4 of 171 comments (clear)

  1. Re:TANSTAAFL by MightyMartian · · Score: 5, Insightful

    I don't think we're poor at evaluating externalized costs. I think we're just very damned good at completely ignoring them, attacking anyone who tries to remind us of them, and undermining any kind of political or social solutions that might be brought forward. We are easily lead by the nose by those willing to tell us what to hear. We're cowards.

    --
    The world's burning. Moped Jesus spotted on I50. Details at 11.
  2. Re:Maybe so but... by pushing-robot · · Score: 5, Interesting

    Then again, if these are already areas of 'elevated seismic hazard', it's quite possible that inducing the plates to slip now will prevent an even larger quake in the future.

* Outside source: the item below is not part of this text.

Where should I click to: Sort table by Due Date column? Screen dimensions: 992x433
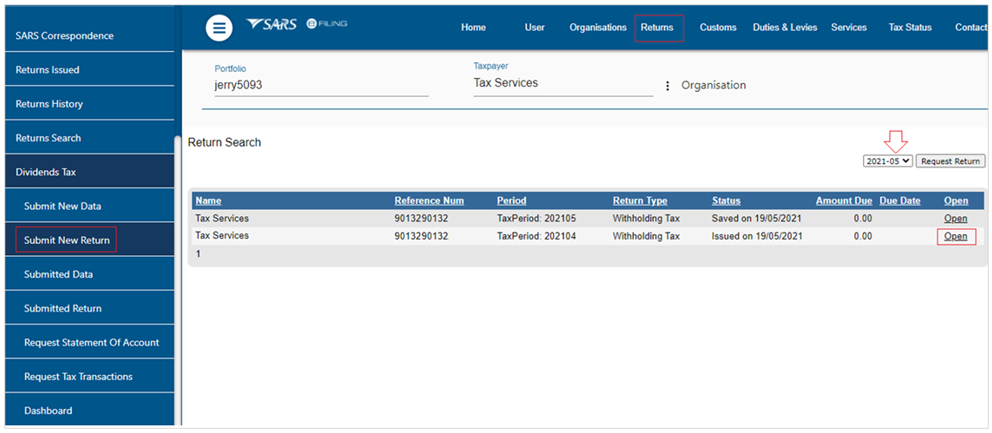(x=900, y=201)
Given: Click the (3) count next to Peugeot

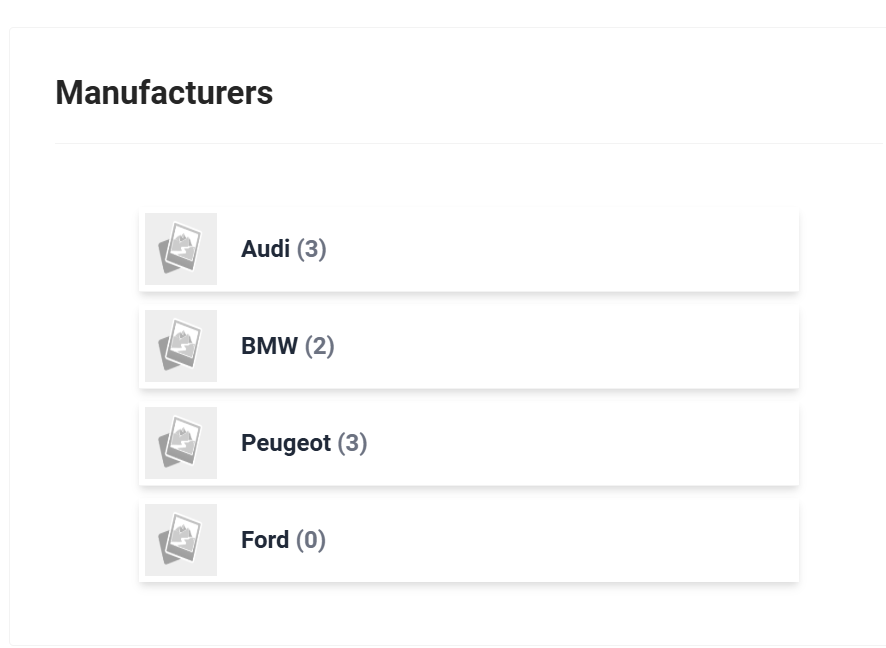Looking at the screenshot, I should 352,443.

    Geoengineering is a new science with great unknowns; we should not approach it without caution, nor should we assume anything we do is bad.

    --
    How can I believe you when you tell me what I don't want to hear?
  3. Re:Maybe so but... by Ol+Olsoc · · Score: 5, Insightful

    Good luck getting a penny in compensation out of the corporations responsible if this happens.

    They are already smart enough to use shell corporations to do the drilling

    But not bp or exxon corporations?

    --
    The shepherds did so well protecting the flock that the sheep no longer believed that wolves existed.
  4. Good article from the New Yorker on this by Gandoron · · Score: 5, Informative

    http://www.newyorker.com/magaz...

    Until 2008, Oklahoma experienced an average of one to two earthquakes of 3.0 magnitude or greater each year. (Magnitude-3.0 earthquakes tend to be felt, while smaller earthquakes may be noticed only by scientific equipment or by people close to the epicenter.) In 2009, there were twenty. The next year, there were forty-two. In 2014, there were five hundred and eighty-five, nearly triple the rate of California. Including smaller earthquakes in the count, there were more than five thousand. This year, there has been an average of two earthquakes a day of magnitude 3.0 or greater.

    The first case of earthquakes caused by fluid injection came in the nineteen-sixties. Engineers at the Rocky Mountain Arsenal, a chemical-weapons manufacturing center near Commerce City, Colorado, disposed of waste fluids by injecting them down a twelve-thousand-foot well. More than a thousand earthquakes resulted, several of magnitudes close to 5.0. “Unintentionally, it was a great experiment,” Justin Rubinstein, who researches induced seismicity for the U.S.G.S., told me.